§ What needs to be done
Set down the lines of the data exactly, starting at the first and stopping after the line containing "is (1008, 1187).".

Entries taken from a collection:
= = =
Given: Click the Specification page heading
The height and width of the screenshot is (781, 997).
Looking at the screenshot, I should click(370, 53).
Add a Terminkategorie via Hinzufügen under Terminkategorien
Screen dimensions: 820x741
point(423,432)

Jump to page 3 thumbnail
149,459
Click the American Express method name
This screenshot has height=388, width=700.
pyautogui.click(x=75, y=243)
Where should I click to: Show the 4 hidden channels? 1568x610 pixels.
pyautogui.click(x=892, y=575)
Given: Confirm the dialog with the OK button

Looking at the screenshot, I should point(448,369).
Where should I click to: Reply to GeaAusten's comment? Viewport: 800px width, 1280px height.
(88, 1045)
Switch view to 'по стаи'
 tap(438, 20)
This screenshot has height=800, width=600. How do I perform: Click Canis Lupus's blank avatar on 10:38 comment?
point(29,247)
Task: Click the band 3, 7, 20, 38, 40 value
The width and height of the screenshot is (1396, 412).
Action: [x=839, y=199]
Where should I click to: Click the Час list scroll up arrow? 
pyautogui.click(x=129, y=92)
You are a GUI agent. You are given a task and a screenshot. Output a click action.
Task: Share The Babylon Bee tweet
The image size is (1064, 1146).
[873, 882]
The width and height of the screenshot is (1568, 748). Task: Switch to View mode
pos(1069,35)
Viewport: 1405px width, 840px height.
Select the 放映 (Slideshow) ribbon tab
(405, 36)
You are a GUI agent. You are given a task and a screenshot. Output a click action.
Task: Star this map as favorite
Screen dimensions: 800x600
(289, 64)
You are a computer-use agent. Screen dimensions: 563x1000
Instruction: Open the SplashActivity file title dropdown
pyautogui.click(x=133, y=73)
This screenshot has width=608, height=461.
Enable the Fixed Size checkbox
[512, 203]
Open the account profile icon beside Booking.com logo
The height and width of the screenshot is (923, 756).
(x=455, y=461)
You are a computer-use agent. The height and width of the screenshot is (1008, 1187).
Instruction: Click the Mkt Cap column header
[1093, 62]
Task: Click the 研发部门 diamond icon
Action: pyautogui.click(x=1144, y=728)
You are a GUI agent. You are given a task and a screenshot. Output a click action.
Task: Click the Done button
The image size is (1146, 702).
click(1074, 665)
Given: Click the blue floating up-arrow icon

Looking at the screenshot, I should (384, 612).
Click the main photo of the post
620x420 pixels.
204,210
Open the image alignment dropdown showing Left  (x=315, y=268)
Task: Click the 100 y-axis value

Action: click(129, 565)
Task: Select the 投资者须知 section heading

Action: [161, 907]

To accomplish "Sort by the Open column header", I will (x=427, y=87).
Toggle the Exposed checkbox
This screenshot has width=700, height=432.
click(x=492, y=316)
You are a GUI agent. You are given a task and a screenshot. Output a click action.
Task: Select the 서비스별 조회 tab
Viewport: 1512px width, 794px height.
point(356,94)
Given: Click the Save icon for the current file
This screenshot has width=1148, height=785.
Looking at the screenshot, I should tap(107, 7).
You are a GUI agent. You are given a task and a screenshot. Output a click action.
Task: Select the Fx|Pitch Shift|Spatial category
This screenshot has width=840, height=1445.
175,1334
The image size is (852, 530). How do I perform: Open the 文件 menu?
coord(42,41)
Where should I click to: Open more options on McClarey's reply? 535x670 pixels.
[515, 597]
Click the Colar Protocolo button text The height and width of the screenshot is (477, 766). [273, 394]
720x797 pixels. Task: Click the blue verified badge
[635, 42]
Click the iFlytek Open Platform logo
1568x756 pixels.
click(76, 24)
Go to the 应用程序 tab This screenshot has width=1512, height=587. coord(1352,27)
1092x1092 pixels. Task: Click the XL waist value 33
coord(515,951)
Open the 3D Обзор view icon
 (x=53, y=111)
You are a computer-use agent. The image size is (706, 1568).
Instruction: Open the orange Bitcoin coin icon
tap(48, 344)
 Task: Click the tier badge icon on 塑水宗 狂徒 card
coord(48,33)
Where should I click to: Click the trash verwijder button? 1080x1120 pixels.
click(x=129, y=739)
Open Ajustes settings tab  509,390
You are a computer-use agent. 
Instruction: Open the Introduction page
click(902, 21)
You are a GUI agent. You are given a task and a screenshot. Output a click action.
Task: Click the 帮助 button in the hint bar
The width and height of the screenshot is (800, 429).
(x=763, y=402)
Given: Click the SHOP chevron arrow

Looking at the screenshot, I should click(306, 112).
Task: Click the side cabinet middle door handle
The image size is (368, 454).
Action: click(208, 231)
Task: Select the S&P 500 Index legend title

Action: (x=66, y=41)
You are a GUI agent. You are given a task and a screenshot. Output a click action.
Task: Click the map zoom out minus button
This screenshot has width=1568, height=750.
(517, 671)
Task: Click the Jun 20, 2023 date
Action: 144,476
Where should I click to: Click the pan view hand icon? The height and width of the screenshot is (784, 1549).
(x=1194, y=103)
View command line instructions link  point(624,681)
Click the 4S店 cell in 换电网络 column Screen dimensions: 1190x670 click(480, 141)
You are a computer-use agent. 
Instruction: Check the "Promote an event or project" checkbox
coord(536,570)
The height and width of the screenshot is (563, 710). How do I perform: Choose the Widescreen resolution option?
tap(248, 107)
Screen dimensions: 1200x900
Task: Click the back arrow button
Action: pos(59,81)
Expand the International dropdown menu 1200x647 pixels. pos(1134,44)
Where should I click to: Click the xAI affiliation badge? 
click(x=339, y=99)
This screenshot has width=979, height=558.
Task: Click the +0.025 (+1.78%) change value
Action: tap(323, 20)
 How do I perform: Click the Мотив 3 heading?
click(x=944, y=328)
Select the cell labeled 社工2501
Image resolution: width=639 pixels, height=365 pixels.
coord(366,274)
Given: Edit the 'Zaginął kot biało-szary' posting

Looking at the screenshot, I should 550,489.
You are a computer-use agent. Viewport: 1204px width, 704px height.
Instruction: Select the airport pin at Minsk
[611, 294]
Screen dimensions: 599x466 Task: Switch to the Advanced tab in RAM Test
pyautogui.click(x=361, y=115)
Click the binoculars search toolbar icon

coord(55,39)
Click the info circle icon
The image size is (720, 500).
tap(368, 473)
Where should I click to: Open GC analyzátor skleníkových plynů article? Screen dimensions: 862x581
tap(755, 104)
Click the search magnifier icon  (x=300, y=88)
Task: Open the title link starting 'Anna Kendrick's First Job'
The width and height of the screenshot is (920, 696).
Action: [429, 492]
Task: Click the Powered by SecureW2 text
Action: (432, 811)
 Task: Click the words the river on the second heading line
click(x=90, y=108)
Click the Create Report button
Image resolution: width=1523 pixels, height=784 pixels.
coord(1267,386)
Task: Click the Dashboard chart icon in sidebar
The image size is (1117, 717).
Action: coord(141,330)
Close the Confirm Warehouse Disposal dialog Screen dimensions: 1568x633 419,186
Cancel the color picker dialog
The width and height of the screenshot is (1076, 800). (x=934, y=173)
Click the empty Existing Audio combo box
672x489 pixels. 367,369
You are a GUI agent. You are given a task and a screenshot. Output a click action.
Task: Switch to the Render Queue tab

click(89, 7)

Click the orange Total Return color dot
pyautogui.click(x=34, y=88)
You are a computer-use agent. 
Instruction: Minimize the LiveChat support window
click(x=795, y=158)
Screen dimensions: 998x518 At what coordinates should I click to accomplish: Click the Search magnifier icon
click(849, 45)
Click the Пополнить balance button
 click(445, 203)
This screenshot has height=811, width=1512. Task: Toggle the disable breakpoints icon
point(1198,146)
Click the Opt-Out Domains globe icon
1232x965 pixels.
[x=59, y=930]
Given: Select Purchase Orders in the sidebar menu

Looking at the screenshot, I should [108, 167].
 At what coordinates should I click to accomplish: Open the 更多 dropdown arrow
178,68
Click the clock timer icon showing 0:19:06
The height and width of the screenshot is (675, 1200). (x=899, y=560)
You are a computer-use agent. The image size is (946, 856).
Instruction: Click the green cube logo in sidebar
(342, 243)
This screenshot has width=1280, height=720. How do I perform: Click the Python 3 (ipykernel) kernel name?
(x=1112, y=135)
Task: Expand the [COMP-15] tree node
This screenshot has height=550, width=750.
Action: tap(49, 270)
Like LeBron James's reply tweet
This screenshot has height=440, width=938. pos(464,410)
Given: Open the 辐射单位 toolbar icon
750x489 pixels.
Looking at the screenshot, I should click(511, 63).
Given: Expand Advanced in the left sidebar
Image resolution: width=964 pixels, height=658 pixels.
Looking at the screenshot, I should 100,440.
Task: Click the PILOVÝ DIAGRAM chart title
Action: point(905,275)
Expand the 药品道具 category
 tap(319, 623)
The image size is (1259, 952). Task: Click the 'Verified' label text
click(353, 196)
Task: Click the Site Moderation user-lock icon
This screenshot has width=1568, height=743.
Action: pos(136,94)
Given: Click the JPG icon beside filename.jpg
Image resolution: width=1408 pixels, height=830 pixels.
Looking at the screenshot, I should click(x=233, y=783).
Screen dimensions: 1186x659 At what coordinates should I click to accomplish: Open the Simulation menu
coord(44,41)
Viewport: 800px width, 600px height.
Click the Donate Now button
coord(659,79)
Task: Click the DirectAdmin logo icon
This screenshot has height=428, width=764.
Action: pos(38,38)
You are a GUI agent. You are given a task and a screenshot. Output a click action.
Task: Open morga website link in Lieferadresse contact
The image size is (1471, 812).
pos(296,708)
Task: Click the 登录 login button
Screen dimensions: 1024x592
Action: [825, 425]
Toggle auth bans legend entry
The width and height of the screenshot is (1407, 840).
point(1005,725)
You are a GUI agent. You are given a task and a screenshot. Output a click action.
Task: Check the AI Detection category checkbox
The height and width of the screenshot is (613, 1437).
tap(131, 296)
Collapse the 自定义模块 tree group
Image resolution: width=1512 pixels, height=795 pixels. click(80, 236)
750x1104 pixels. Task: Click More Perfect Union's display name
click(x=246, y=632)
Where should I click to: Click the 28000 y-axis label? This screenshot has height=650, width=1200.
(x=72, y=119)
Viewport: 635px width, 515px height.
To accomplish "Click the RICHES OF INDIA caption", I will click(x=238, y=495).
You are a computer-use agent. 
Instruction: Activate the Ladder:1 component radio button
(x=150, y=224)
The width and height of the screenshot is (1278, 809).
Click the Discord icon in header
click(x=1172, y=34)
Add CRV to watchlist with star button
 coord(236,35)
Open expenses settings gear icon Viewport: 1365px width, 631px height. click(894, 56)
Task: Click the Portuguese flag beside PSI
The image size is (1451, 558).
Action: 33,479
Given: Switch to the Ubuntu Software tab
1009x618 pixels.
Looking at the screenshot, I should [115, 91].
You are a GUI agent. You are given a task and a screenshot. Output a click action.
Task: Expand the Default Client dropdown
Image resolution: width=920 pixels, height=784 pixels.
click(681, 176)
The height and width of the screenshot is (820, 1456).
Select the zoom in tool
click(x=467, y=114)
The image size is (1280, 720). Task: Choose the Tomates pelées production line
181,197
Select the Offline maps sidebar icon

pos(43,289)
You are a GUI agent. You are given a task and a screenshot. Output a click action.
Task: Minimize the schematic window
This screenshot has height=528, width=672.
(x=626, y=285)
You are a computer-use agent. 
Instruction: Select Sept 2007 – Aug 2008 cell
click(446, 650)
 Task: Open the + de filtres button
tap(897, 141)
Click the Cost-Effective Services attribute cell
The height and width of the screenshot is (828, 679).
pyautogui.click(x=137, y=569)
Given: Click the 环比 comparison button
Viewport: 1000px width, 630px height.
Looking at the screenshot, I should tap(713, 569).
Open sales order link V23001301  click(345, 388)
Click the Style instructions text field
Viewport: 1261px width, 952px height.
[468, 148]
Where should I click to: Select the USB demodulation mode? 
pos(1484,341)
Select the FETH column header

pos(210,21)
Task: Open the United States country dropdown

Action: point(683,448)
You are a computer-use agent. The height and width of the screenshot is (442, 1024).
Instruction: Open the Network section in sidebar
= = =
§ Answer to the exercise
Given: Click the Specification page heading
The height and width of the screenshot is (781, 997).
Looking at the screenshot, I should click(370, 53).
Add a Terminkategorie via Hinzufügen under Terminkategorien
Screen dimensions: 820x741
point(423,432)

Jump to page 3 thumbnail
149,459
Click the American Express method name
This screenshot has height=388, width=700.
pyautogui.click(x=75, y=243)
Where should I click to: Show the 4 hidden channels? 1568x610 pixels.
pyautogui.click(x=892, y=575)
Given: Confirm the dialog with the OK button

Looking at the screenshot, I should point(448,369).
Where should I click to: Reply to GeaAusten's comment? Viewport: 800px width, 1280px height.
(88, 1045)
Switch view to 'по стаи'
 tap(438, 20)
This screenshot has height=800, width=600. How do I perform: Click Canis Lupus's blank avatar on 10:38 comment?
point(29,247)
Task: Click the band 3, 7, 20, 38, 40 value
The width and height of the screenshot is (1396, 412).
Action: [x=839, y=199]
Where should I click to: Click the Час list scroll up arrow? 
pyautogui.click(x=129, y=92)
You are a GUI agent. You are given a task and a screenshot. Output a click action.
Task: Share The Babylon Bee tweet
The image size is (1064, 1146).
[873, 882]
The width and height of the screenshot is (1568, 748). Task: Switch to View mode
pos(1069,35)
Viewport: 1405px width, 840px height.
Select the 放映 (Slideshow) ribbon tab
(405, 36)
You are a GUI agent. You are given a task and a screenshot. Output a click action.
Task: Star this map as favorite
Screen dimensions: 800x600
(289, 64)
You are a computer-use agent. Screen dimensions: 563x1000
Instruction: Open the SplashActivity file title dropdown
pyautogui.click(x=133, y=73)
This screenshot has width=608, height=461.
Enable the Fixed Size checkbox
[512, 203]
Open the account profile icon beside Booking.com logo
The height and width of the screenshot is (923, 756).
(x=455, y=461)
You are a computer-use agent. The height and width of the screenshot is (1008, 1187).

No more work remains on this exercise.